I see that ZDNet's resident Microsoft apologist, John Carroll, has penned an explanation of why Microsoft will, against all common sense and logic, attempt to (and indeed succeed, he believes, where many others have failed) in funding its promised on-demand applications with advertising. John, it must said, does not in any way represent Microsoft's official viewpoint. He just writes what he thinks.

As ZDNet's resident on-demand software apologist, I too write what I think, and I would like to present the opposite point of view. There are several different ways of funding on-demand applications. Putting ads in them is one, but it's not the basis for building a viable, durable business. Bear with me for a moment while I quickly run through John's alleged reasons why ad-based versions of Windows and Office make sense, and put my counter arguments why they don't.

1. Lower prices. John mentions how some people prefer to use open source software as an alternative to paying Microsoft's extortionate, monopoly-based licence fees, and that ad-funded Microsoft apps would be an alternative source of 'free' software. The flaw in this argument of course is the amount of advertising Microsoft would have to sell to recoup its absurdly high prices. All this advertising would be so intrusive, John ends up admitting, that there would be a strong incentive for customers to subscribe to the ad-free version (or, more to the point, use a reasonably priced, ad-free alternative— probably running on open-source code — from some other vendor).

2. Lower prices. John goes on to explain that Microsoft's unreasonably high prices encourage piracy, and that if well-heeled advertisers instead of impoverished consumers were the ones lining Microsoft's pockets, there would be less incentive for users to turn to pirated copies (he neglects to consider the possibility that the advertisers themselves might choose to go elsewhere).

3. Lower prices. Microsoft wants, John says, to charge lower prices in the developing world, but if it did, this would undermine its extortionate pricing in the developed world. Advertising would neutralize this problem since it would be the developed world's advertisers paying Microsoft instead of third-world consumers (although he neglects to say how advertisers would recoup their outlay).

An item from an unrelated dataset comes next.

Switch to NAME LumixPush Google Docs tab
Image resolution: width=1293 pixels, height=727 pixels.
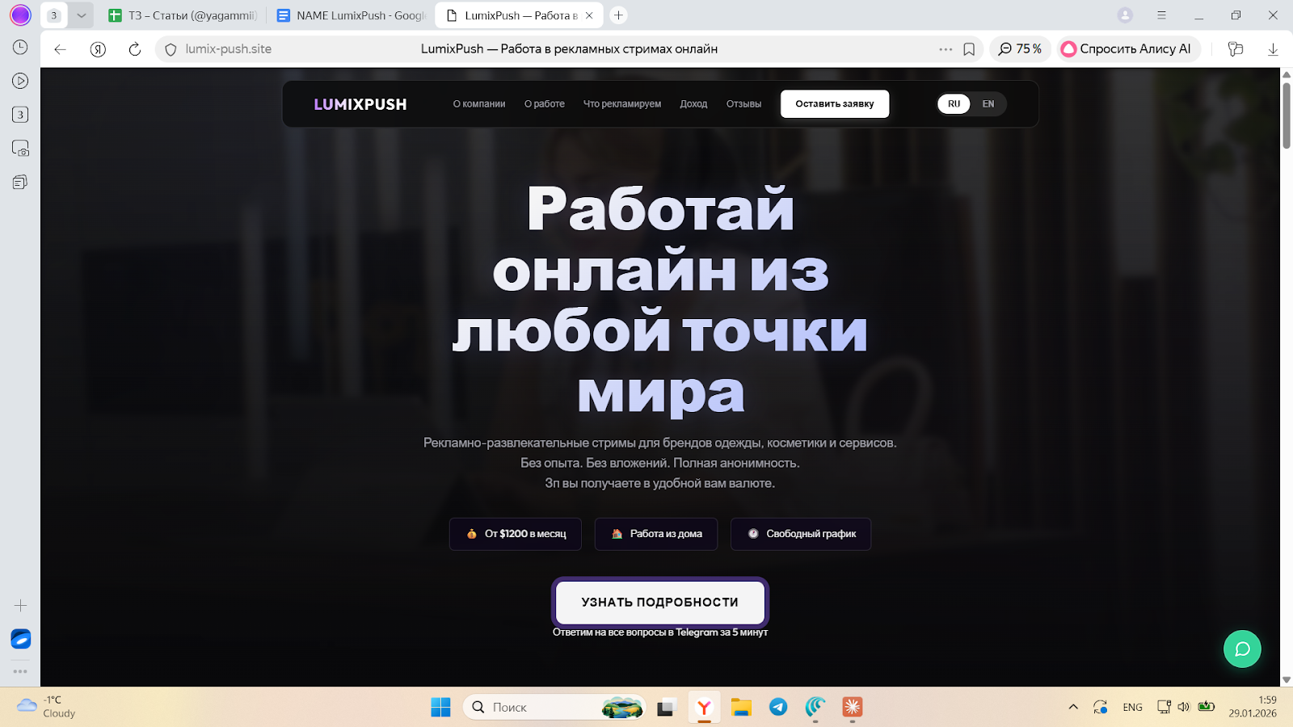tap(352, 15)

4. Hidden penalties. In the end, though, John seems to realize that Microsoft might find it difficult to hit its revenue targets through common-or-garden advertising, so instead he comes up with the idea that users of Microsoft's advertising-funded 'free' software will actually have to give Microsoft sensitive, personal information about themselves before they are allowed to use the 'free' applications.

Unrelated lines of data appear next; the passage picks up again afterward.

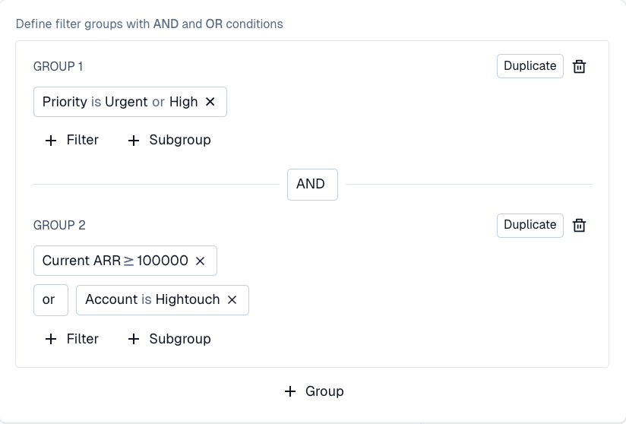The image size is (626, 424).
Task: Add a filter to Group 1
Action: tap(72, 140)
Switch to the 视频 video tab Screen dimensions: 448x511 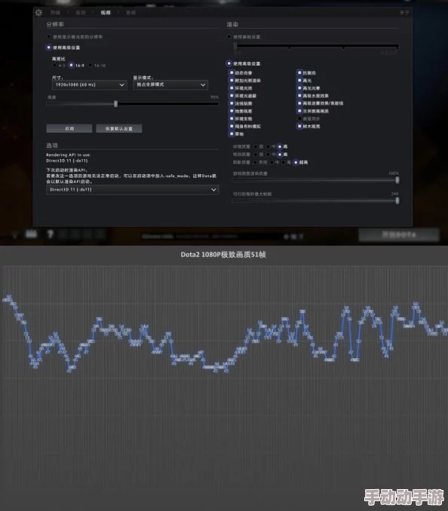(106, 13)
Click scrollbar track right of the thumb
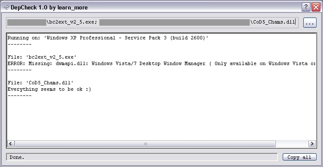Image resolution: width=323 pixels, height=167 pixels. point(292,144)
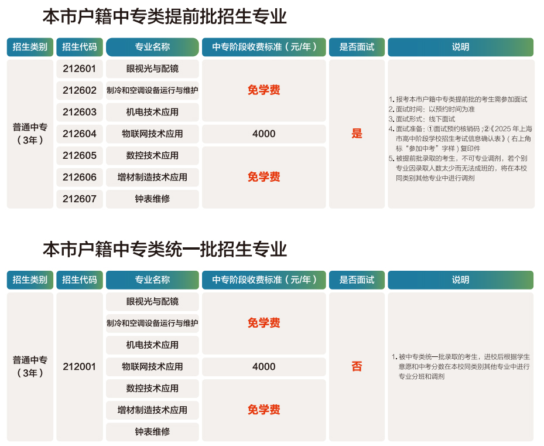Viewport: 544px width, 446px height.
Task: Click 专业名称 header in the advance batch table
Action: point(152,47)
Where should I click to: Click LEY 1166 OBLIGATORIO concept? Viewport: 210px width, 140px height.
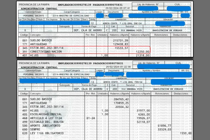[x=47, y=133]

"All in all, I think it's an idea worth considering," John concludes. Well, I can see why Microsoft would find it appealing. But I don't see anything here that is actually in the interest of advertisers and users, who are the people who are supposed to be  the actual customers for this proposition. Having a plausible business plan is one thing. Actually succeeding in the market is quite another. I know that some vendors are convinced of the merits of ad-funded applications, but all the evidence is that they simply don't cut it as a real-world business model.

Topic: Microsoft

Phil Wainewright

About Phil Wainewright

Since 1998, Phil Wainewright has been a thought leader in cloud computing as a blogger, analyst and consultant.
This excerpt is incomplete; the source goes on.